• **SOURCE PASSAGE**:
===============

# My New Hunting Set Up



## NattyShotz (Jul 15, 2017)

Hey, just wanted to stop by and share my current hunting set up.

Bands: SS black 20-15mm taper doubles
Draw length: 32"
Frame: Torque
Ammo: 9.5mm steel (3/8)
Band length: 6"









Sent from my Z812 using Tapatalk


----------



## Crimson Owl (Jun 29, 2014)

Bet those things got some zip! Love my torques.

Sent from my iPhone using Tapatalk


----------



## flipgun (Nov 14, 2012)

Good Luck with your Harvesting! Just remember; Clean Shots or Pass; Mercy when you have to and Full Use of all you take.


----------



## mattwalt (Jan 5, 2017)

You gotta be maxing those babies out. Nice setup.


----------



## Ibojoe (Mar 13, 2016)

Nice set up! You've even got room to step up to much heavier ammo


----------



## brucered (Dec 30, 2015)

Are soup cans in season right now?


----------



## NattyShotz (Jul 15, 2017)

Ibojoe said:


> Nice set up! You've even got room to step up to much heavier ammo


Yeah, I have some 7/16 inch split shot sinkers I've been using with them. Works great. Only problem I have is I have to tie a double constrictor knot because of the tension at the pouch area lol.

Sent from my Z812 using Tapatalk


----------



## NattyShotz (Jul 15, 2017)

===============

• **OBJECTIVES**:
• A. From the slingshot forum thread above, reproduce word for word the part that opens with the words containing "## flipgun (Nov" and closes with "out. Nice setup.".
• B. In the slingshot forum thread above, list every item of the hunting setup given in the first post, along with its stated value.
• C. Write the next stretch of the slingshot forum thread above, picking up directly after its last line.

• **DATASET EXCERPT**:
===============

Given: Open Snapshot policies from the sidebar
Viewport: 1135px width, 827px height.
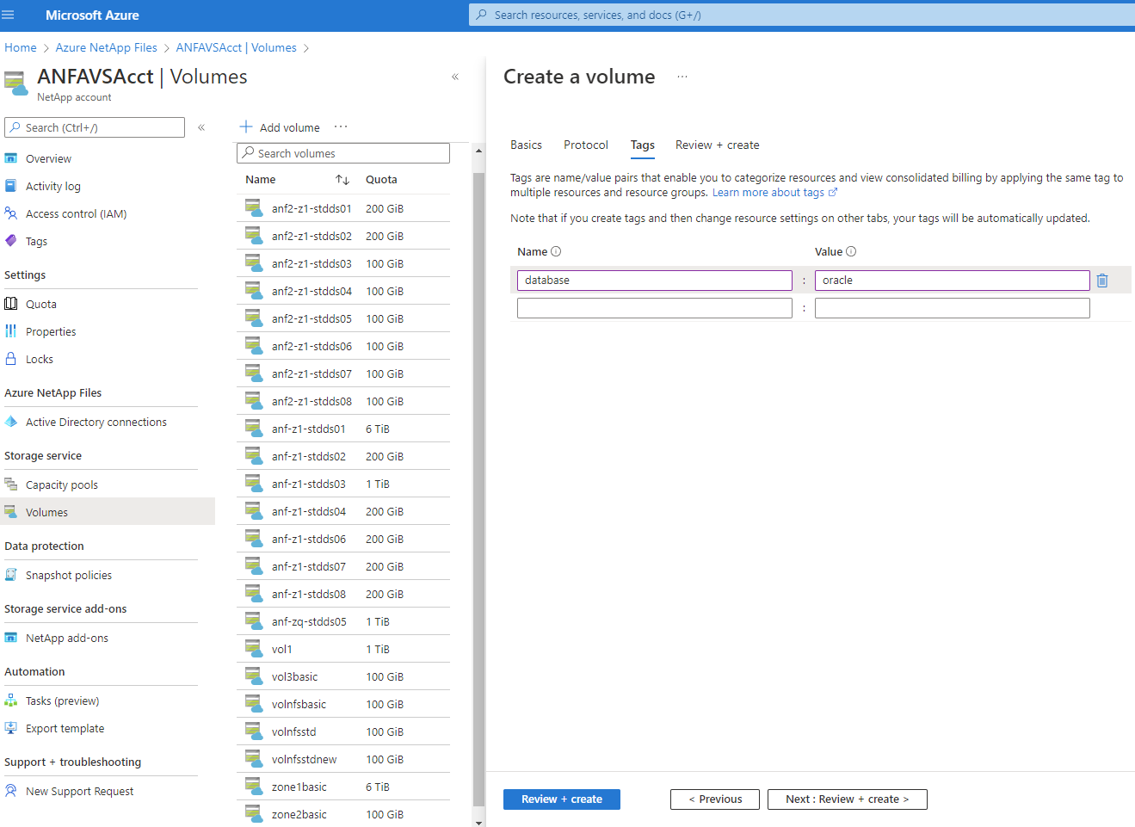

===============

• **OUTPUTS IN ORDER**:
• A.
## flipgun (Nov 14, 2012)

Good Luck with your Harvesting! Just remember; Clean Shots or Pass; Mercy when you have to and Full Use of all you take.


----------



## mattwalt (Jan 5, 2017)

You gotta be maxing those babies out. Nice setup.

• B.
Bands: SS black 20-15mm taper doubles
Draw length: 32"
Frame: Torque
Ammo: 9.5mm steel (3/8)
Band length: 6"

• C.
mattwalt said:


> You gotta be maxing those babies out. Nice setup.


They are cut to 6 inches, so probably more around 5.5 when tied onto the frame.

Sent from my Z812 using Tapatalk


----------



## Ibojoe (Mar 13, 2016)

Yes they are so maxed out. May not last very long, especially with light ammo. Imo


----------



## NattyShotz (Jul 15, 2017)

Ibojoe said:


> Yes they are so maxed out. May not last very long, especially with light ammo. Imo


Surprisingly still going strong. Which is strange because my straight cut 20mm failed within 250 shots.

Sent from my Z812 using Tapatalk


----------



## kevmar (Aug 5, 2017)

I always wondered if there was an average shot count before the bands are due to fail.


----------



## MikmaqWarrior (May 12, 2014)

Nice hole puncher...lookout small game!!!!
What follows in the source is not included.